The move is the latest by Starboard, which disclosed a more than $500 million stake in Autodesk in June and lost a bid to appoint nominees to the company’s board in the run-up to an annual meeting last month.
It said Autodesk’s board should “objectively assess” if CEO Andrew Anagnost, who has helmed the software maker for seven years, was the best choice to continue leading the company.
Autodesk, which provides 3D design and engineering solutions for several sectors, did not immediately respond to a request for comment.
Starboard is also pushing for cost cuts to improve profitability and said Autodesk should ensure executive compensation plan is tied to shareholder value creation.

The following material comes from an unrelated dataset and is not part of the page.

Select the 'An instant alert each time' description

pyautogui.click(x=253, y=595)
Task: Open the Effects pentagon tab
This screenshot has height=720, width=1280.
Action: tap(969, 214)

It added the “company must end its practice of setting annual targets for long-term executive compensation plans, a practice which has enabled compensation targets to be set below the multi-year targets that have been presented to investors.”
Autodesk’s shares were 1.4% higher in premarket trading after dropping 2.4% on Monday amid a broad market selloff.
Last month, Starboard said Autodesk’s management “intentionally” misled investors after the company disclosed an accounting issue earlier this year.
Autodesk said in May that to meet free cash flow targets, it continued entering into multi-year, upfront contracts with enterprise customers through 2023 despite previously announcing a transition to annual billings a year earlier.
CNBC reported on the latest Starboard move earlier on Tuesday.